Mohd Nazlan who was elevated to the Court of Appeal in February had been the High Court trial judge on former prime minister Najib’s RM42 million SRC International Sdn Bhd misappropriation case.

RPK is the abbreviation and moniker for Raja Petra Kamaruddin, a high-profile blogger who runs the Malaysia Today website who fled the country in 2009 while being tried for sedition over a post he made on the Perak constitutional crisis.

Lim said the MACC’s speed in investigating the judge was a stark contrast to action against its own chief commissioner Tan Sri Azam Baki who was in the spotlight earlier this year over a stock trading controversy.

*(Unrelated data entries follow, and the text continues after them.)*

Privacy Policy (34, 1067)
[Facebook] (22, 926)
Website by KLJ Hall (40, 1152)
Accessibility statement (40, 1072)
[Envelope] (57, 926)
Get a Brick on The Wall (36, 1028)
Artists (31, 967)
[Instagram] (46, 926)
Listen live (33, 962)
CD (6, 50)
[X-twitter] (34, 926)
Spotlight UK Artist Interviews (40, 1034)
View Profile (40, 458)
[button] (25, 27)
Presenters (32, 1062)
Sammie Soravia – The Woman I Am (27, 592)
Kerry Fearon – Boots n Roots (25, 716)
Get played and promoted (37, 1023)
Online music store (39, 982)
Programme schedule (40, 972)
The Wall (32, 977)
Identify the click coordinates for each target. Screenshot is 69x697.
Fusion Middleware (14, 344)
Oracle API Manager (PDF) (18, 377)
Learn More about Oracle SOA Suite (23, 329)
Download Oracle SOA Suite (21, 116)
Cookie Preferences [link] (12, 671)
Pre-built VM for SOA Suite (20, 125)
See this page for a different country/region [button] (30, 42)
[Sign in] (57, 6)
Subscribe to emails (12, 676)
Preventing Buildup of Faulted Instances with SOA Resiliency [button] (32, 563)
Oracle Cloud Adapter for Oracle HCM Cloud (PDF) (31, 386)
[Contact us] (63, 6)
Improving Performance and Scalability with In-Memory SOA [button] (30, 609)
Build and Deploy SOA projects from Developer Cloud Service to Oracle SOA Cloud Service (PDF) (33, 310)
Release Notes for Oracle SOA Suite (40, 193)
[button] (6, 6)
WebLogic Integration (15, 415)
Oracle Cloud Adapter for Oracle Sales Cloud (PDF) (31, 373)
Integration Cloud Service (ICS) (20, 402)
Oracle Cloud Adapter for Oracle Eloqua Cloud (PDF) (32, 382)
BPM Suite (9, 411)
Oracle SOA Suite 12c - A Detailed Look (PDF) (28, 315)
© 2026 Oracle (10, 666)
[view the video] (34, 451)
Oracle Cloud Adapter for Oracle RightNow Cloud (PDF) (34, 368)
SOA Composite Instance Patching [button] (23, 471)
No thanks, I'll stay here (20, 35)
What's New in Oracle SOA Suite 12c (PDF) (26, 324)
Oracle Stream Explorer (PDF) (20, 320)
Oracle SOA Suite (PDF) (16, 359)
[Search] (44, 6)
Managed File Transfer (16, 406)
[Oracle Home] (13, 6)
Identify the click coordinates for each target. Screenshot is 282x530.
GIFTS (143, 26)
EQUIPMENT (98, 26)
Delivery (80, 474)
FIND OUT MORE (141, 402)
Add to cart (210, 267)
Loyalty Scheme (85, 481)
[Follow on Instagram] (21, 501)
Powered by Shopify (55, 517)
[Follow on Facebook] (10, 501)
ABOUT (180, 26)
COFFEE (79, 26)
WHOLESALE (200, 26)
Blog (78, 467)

“Azam Baki had been exposed by the Securities Commission as lying that his brother had used his shares account by proxy when he was exposed as the sole operator.  

“Justice has not been upheld in these cases above,” said Lim, a former minister.

He noted that government leaders have been silent against the perceived double-standards of the MACC and singled out former prime minister Tan Sri Muhyiddin Yassin for keeping quiet while advocating against kleptocrats being in power.

“Why is Muhyiddin still silent?

“Has MACC become a political weapon used or misused by vested political interests?” Lim asked.

He predicted that Malaysia will continue to fall down the global corruption rankings if it continues being selective in investigating and acting against those under suspicion of abuses.